__Directive__
Write out the lines below as a JSON list of strings, one string per line, leaving out blank lines.

__Stored data__
---+---
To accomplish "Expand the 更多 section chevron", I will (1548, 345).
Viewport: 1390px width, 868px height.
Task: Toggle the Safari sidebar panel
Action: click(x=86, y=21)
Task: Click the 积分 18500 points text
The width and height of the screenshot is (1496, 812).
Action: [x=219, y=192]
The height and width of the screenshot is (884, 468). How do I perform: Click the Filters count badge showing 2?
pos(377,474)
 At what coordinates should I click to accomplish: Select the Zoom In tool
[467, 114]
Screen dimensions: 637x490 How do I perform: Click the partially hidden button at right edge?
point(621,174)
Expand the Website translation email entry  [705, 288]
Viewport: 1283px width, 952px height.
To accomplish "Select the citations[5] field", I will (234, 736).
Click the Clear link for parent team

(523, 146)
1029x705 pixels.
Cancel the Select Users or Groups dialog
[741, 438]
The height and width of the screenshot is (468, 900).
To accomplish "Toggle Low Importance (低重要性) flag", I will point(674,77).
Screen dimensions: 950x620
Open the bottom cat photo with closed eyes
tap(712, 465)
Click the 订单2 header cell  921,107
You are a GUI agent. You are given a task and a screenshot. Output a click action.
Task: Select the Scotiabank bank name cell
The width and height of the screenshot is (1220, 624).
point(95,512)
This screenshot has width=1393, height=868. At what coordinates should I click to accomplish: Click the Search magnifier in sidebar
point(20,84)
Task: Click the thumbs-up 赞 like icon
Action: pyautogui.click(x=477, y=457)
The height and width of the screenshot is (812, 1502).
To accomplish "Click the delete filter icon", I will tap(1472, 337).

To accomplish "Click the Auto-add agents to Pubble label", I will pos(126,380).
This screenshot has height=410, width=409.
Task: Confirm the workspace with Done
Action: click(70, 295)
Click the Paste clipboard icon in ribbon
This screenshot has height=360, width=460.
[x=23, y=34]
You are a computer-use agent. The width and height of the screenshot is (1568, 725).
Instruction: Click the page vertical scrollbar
---+---
__Solved problem__
[
  "To accomplish \"Expand the 更多 section chevron\", I will (1548, 345).",
  "Viewport: 1390px width, 868px height.",
  "Task: Toggle the Safari sidebar panel",
  "Action: click(x=86, y=21)",
  "Task: Click the 积分 18500 points text",
  "The width and height of the screenshot is (1496, 812).",
  "Action: [x=219, y=192]",
  "The height and width of the screenshot is (884, 468). How do I perform: Click the Filters count badge showing 2?",
  "pos(377,474)",
  " At what coordinates should I click to accomplish: Select the Zoom In tool",
  "[467, 114]",
  "Screen dimensions: 637x490 How do I perform: Click the partially hidden button at right edge?",
  "point(621,174)",
  "Expand the Website translation email entry  [705, 288]",
  "Viewport: 1283px width, 952px height.",
  "To accomplish \"Select the citations[5] field\", I will (234, 736).",
  "Click the Clear link for parent team",
  "(523, 146)",
  "1029x705 pixels.",
  "Cancel the Select Users or Groups dialog",
  "[741, 438]",
  "The height and width of the screenshot is (468, 900).",
  "To accomplish \"Toggle Low Importance (低重要性) flag\", I will point(674,77).",
  "Screen dimensions: 950x620",
  "Open the bottom cat photo with closed eyes",
  "tap(712, 465)",
  "Click the 订单2 header cell  921,107",
  "You are a GUI agent. You are given a task and a screenshot. Output a click action.",
  "Task: Select the Scotiabank bank name cell",
  "The width and height of the screenshot is (1220, 624).",
  "point(95,512)",
  "This screenshot has width=1393, height=868. At what coordinates should I click to accomplish: Click the Search magnifier in sidebar",
  "point(20,84)",
  "Task: Click the thumbs-up 赞 like icon",
  "Action: pyautogui.click(x=477, y=457)",
  "The height and width of the screenshot is (812, 1502).",
  "To accomplish \"Click the delete filter icon\", I will tap(1472, 337).",
  "To accomplish \"Click the Auto-add agents to Pubble label\", I will pos(126,380).",
  "This screenshot has height=410, width=409.",
  "Task: Confirm the workspace with Done",
  "Action: click(70, 295)",
  "Click the Paste clipboard icon in ribbon",
  "This screenshot has height=360, width=460.",
  "[x=23, y=34]",
  "You are a computer-use agent. The width and height of the screenshot is (1568, 725).",
  "Instruction: Click the page vertical scrollbar"
]